→ **WHAT TO PRODUCE**:
Reproduce verbatim the lines of the records from the one containing "Task: Uncheck the KRISHNA KUMAR calendar" through the one containing "Action: click(830, 50)", inclusive, and output only those lines.
───
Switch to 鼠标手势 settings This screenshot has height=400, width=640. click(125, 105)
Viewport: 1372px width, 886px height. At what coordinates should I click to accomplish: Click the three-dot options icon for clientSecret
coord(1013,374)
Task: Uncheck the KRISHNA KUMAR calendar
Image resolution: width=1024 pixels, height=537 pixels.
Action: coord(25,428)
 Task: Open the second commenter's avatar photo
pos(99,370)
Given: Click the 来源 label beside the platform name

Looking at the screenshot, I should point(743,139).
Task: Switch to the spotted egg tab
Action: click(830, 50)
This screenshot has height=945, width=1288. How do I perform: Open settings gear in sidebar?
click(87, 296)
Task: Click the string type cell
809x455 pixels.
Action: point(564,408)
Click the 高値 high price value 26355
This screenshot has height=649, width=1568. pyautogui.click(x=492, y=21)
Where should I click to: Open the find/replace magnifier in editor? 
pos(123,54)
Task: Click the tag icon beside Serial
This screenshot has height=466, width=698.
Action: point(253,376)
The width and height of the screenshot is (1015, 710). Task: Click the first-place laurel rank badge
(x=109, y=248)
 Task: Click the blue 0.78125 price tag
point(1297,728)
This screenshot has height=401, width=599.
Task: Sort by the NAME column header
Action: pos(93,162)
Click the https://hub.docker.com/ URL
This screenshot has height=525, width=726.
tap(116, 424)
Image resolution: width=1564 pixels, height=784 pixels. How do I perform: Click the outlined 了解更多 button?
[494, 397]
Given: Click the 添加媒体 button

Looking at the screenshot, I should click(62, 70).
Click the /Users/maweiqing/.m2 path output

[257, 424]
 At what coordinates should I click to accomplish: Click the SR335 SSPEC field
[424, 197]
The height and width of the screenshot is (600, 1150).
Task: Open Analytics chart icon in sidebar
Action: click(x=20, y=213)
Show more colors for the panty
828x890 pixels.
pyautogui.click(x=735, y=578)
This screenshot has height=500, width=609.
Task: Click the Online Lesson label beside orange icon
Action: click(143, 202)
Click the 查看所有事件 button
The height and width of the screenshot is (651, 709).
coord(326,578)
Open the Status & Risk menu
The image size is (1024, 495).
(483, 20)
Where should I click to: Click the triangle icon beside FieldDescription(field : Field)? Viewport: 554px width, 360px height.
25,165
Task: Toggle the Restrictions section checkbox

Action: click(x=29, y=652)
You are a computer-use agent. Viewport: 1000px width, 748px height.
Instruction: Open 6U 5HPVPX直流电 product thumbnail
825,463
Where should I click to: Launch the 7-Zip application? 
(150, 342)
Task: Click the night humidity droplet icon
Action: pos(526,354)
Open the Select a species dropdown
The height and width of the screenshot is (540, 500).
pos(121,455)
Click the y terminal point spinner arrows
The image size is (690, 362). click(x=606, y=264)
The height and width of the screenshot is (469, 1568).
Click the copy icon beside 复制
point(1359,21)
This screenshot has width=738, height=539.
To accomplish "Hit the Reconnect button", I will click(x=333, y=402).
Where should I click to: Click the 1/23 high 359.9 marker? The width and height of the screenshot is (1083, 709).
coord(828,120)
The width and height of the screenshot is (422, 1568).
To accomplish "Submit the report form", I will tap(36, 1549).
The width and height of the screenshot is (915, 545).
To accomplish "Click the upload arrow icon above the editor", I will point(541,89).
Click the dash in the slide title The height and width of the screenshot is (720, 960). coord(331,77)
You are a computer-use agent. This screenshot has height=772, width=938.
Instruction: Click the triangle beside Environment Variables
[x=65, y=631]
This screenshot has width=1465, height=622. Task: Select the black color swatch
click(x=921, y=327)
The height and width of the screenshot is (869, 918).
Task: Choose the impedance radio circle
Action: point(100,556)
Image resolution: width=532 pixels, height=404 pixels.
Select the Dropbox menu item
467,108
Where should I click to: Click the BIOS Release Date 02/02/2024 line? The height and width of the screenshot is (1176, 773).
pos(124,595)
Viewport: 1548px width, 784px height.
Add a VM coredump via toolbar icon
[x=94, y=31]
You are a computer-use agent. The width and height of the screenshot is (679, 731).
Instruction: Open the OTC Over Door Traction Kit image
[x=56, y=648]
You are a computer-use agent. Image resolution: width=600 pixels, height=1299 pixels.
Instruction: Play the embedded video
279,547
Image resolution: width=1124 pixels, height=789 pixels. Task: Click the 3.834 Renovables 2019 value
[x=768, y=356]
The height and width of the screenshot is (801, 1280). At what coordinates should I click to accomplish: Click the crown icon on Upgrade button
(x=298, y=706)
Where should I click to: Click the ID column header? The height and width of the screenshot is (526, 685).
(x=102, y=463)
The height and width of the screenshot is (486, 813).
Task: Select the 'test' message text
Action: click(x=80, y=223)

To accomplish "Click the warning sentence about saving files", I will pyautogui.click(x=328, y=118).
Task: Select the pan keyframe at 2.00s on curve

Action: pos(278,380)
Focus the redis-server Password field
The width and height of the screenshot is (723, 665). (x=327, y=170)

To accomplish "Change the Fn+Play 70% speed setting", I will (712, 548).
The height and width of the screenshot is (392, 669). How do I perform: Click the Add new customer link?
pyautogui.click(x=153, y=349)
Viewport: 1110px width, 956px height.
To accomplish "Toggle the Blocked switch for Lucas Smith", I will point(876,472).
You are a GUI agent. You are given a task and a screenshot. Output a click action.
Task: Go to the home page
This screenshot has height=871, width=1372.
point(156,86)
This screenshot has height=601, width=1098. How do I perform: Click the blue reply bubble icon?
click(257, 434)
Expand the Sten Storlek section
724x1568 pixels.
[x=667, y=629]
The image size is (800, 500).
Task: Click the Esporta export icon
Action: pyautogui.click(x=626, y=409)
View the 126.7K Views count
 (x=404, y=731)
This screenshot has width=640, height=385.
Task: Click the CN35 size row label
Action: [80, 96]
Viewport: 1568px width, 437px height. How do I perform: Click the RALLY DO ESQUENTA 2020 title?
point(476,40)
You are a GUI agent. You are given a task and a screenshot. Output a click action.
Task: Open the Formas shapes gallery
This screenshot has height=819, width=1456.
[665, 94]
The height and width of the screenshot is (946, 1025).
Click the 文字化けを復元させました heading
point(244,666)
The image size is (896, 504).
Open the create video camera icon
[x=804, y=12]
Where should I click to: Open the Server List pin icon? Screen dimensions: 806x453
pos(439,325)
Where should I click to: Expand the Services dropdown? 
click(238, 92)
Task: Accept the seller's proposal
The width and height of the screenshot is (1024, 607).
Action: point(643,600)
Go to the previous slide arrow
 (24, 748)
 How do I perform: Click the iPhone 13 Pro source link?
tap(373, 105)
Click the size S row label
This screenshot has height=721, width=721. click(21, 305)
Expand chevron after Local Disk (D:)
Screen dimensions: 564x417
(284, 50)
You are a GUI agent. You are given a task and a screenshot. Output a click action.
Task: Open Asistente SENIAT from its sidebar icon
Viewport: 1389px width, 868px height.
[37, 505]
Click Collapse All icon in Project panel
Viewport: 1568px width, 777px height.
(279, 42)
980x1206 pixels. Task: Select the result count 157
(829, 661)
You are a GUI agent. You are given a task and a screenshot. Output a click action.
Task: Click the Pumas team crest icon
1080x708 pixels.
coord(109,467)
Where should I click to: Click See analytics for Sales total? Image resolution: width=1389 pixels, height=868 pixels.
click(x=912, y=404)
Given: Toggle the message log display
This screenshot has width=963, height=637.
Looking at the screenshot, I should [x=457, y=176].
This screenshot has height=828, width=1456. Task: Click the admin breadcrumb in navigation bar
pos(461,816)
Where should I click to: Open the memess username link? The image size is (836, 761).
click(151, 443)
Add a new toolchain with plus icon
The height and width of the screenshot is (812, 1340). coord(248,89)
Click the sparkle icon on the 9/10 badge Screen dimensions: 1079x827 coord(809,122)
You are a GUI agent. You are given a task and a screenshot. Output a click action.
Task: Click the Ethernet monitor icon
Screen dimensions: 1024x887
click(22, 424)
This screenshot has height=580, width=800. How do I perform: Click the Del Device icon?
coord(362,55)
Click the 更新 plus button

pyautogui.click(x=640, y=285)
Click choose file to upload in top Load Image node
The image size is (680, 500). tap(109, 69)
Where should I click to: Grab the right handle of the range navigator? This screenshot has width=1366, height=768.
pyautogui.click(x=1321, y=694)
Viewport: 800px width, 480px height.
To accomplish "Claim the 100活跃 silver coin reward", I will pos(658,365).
───
→ **ANSWER TO THIS EXERCISE**:
Task: Uncheck the KRISHNA KUMAR calendar
Image resolution: width=1024 pixels, height=537 pixels.
Action: coord(25,428)
 Task: Open the second commenter's avatar photo
pos(99,370)
Given: Click the 来源 label beside the platform name

Looking at the screenshot, I should point(743,139).
Task: Switch to the spotted egg tab
Action: click(830, 50)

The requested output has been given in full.